Power consumption calculation and thermal imaging

An infrared camera (A35, FLIR) with temperature resolution of 0.05 °C is used to measure the surface temperature of the chip to evaluate the thermal loading of the CDN. The horizontal and vertical fields of vision were 40 cm and 30 cm, respectively, corresponding to a 0.11 mm spatial resolution. Each measuring environment was retained for an hour before temperature measurements to achieve thermal equilibrium.

Chip-on-board implementation and testing

We designed a printed circuit board (PCB) to demonstrate the photocurrent injection with a CoB method. After wire-bonding pads of the bare chip to the PCB, the BPD outputs were connected to the chip by the PCB trace (see Supplementary Fig. 7a).
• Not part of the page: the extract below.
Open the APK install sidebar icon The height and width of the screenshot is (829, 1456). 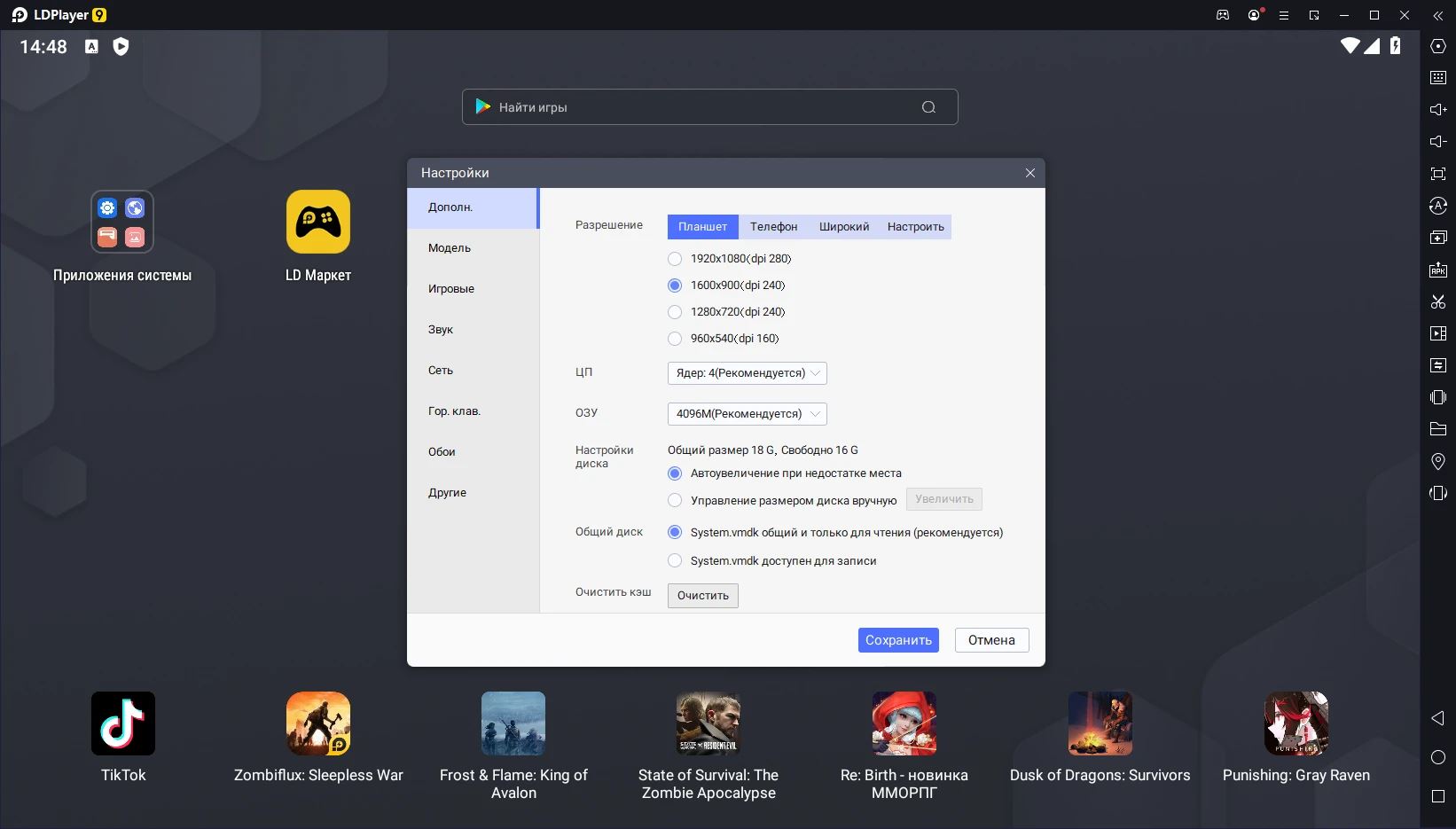tap(1438, 270)
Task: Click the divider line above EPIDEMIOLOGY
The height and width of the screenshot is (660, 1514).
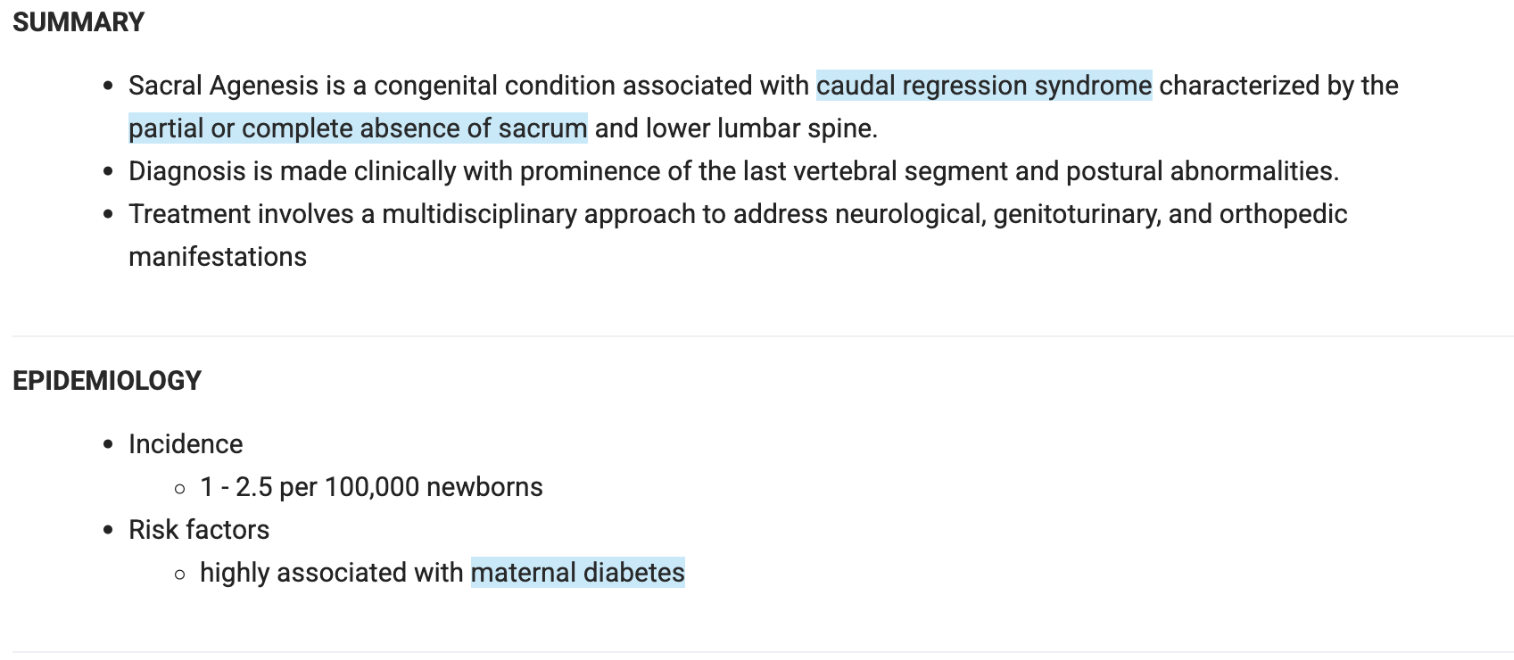Action: point(757,336)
Note that, in this demonstration, the package of the used commercial BPD was much larger (12 mm by 10 mm footprint) than the test chip (2 mm by 2 mm footprint) and because we designed the chip with pin arrangements optimized for RF probes for testing purposes, it was not possible to make the traces to the chip shorter than ~4 mm, limiting the achievable clock speed. The measured clock waveforms and jitter data for 250 MHz and 1 GHz clock speed examples are shown in Supplementary Fig. 7.